- ACTION ITEM -
Whenever the word "question" appears in a line of the listing, copy that line.

- PROVIDED DATA -
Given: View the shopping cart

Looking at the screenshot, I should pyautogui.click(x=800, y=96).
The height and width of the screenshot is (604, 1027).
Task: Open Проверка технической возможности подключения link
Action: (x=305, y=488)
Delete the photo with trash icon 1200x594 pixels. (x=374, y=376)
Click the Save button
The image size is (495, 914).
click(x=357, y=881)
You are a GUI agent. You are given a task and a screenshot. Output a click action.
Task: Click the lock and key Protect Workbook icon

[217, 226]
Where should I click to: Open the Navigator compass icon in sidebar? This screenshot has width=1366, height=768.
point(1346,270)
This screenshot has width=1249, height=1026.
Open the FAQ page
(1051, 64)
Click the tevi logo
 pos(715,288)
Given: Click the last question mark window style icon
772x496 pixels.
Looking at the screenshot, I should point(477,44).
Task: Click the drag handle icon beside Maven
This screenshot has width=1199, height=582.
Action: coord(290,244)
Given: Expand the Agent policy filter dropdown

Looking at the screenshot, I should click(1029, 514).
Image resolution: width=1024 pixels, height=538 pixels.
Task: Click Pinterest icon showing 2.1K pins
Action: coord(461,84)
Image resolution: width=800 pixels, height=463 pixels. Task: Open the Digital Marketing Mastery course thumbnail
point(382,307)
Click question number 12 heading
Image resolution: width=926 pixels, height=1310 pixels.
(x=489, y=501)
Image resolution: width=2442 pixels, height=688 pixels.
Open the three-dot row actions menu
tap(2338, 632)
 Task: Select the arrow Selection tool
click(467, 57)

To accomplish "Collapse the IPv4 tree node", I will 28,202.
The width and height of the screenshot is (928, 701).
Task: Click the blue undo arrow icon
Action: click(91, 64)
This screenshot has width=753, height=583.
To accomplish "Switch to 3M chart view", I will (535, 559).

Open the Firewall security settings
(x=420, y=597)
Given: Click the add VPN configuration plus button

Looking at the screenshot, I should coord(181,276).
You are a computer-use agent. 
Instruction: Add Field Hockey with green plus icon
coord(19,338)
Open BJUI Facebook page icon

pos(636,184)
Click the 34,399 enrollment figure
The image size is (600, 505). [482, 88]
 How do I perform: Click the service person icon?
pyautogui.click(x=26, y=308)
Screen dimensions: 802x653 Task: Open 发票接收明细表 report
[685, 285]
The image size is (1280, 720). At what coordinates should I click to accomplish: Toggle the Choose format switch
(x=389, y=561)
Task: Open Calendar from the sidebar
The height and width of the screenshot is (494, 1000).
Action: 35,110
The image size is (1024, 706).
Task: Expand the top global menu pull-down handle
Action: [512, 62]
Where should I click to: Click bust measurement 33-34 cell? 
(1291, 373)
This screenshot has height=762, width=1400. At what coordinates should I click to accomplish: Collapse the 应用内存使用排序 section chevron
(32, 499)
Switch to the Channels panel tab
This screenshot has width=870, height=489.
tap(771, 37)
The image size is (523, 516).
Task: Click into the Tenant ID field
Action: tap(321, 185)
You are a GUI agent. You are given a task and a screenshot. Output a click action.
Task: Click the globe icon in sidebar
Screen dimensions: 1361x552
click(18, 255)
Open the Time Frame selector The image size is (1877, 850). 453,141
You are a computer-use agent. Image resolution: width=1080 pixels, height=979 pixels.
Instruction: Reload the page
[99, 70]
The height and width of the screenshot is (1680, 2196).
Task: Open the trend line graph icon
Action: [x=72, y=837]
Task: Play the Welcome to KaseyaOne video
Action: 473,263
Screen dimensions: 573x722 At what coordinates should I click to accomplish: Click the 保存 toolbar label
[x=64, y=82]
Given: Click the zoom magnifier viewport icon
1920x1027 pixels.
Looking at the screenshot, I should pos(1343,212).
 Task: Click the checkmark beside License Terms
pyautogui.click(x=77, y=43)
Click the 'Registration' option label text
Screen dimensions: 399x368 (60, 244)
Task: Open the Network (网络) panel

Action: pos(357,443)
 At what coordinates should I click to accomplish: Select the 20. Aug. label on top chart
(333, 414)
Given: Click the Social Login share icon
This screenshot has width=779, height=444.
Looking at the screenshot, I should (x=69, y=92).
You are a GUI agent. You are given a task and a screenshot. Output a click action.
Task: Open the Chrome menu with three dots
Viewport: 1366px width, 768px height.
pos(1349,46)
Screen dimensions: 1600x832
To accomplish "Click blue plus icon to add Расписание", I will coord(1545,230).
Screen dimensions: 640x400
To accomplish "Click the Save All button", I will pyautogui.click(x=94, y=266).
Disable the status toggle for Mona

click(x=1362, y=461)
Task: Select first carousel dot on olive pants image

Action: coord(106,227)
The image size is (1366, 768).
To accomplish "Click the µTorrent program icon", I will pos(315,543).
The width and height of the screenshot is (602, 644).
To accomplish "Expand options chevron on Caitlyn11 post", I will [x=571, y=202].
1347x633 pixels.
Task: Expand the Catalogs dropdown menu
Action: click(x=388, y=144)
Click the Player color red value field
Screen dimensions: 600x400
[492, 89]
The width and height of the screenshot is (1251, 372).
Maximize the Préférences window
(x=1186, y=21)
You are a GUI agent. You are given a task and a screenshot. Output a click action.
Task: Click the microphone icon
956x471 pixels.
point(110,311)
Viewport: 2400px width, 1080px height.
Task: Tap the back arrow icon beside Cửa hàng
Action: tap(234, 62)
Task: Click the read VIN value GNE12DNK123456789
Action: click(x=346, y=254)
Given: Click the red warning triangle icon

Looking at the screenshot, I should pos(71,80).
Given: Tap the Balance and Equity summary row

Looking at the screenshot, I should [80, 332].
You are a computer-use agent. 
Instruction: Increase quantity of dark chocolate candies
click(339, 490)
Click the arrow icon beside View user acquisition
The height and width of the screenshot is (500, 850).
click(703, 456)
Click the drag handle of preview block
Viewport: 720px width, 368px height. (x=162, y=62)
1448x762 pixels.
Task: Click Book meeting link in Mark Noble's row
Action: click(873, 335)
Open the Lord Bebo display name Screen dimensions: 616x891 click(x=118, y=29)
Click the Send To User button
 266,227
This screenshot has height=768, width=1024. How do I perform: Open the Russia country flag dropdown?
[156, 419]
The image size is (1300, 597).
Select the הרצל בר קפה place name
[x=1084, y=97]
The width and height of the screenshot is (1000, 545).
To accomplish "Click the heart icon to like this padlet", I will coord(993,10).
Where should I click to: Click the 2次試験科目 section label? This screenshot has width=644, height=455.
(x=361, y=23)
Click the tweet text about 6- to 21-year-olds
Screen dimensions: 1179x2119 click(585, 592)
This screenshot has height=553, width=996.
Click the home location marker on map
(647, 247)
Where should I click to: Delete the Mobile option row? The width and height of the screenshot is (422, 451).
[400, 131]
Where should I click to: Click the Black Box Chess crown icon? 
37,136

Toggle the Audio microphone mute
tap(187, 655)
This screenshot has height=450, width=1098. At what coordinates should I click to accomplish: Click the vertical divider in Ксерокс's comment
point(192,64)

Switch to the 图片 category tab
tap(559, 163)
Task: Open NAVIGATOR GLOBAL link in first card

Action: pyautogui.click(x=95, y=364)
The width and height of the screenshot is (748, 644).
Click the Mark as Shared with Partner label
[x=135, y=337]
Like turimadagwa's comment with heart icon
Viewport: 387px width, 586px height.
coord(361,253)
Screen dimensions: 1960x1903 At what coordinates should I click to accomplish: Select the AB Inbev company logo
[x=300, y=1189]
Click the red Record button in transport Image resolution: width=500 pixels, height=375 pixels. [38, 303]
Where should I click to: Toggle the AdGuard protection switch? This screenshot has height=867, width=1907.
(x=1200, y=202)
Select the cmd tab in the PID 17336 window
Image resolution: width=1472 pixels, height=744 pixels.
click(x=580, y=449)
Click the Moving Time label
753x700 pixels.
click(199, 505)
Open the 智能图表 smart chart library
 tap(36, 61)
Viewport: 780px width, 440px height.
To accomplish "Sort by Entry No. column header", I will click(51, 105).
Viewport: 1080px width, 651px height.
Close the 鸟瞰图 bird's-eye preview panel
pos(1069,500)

- TASK SOLUTION -
Given: Click the last question mark window style icon
Click question number 12 heading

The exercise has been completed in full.